Before this patchset:
$ cat
/sys/kernel/security/apparmor/features/policy/unconfined_restrictions/userns
yes
After this patchset (matching the old behavior):
$ cat
/sys/kernel/security/apparmor/features/policy/unconfined_restrictions/userns
1
Signed-off-by: Ryan Lee <ryan....@canonical.com>
---
security/apparmor/apparmorfs.c | 7 +++++--
1 file changed, 5 insertions(+), 2 deletions(-)

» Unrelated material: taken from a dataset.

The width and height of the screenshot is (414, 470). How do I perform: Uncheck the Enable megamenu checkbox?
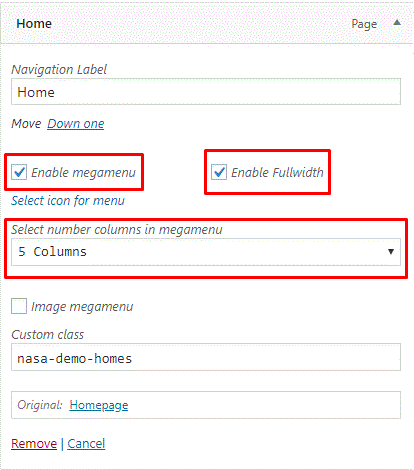(19, 172)
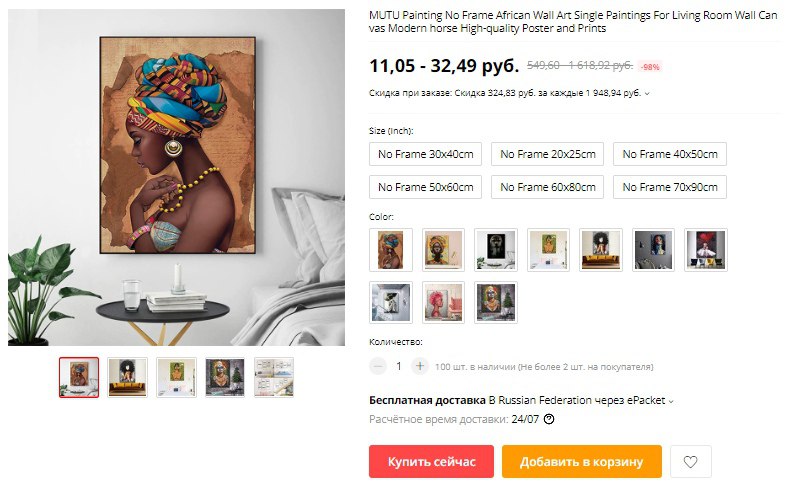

diff --git a/security/apparmor/apparmorfs.c b/security/apparmor/apparmorfs.c
index 92f034f369c2..bcbeb5cfb396 100644
--- a/security/apparmor/apparmorfs.c
+++ b/security/apparmor/apparmorfs.c
@@ -2590,8 +2590,11 @@ static struct aa_sfs_entry aa_sfs_entry_domain[] = {
static struct aa_sfs_entry aa_sfs_entry_unconfined[] = {
AA_SFS_FILE_BOOLEAN("change_profile", 1),
- AA_SFS_FILE_BOOLEAN("userns", 1),
- AA_SFS_FILE_BOOLEAN("io_uring", 1),
+ /* Retain backwards compatibility with Ubuntu userspace
+ * code that is expecting integer values for these sysctls
+ */
+ AA_SFS_FILE_BOOLEAN_INTPRINT("userns", 1),
+ AA_SFS_FILE_BOOLEAN_INTPRINT("io_uring", 1),
{ }
};
--
2.43.0
base-kernel: Ubuntu-6.14.0-7.7
target: Ubuntu-kernel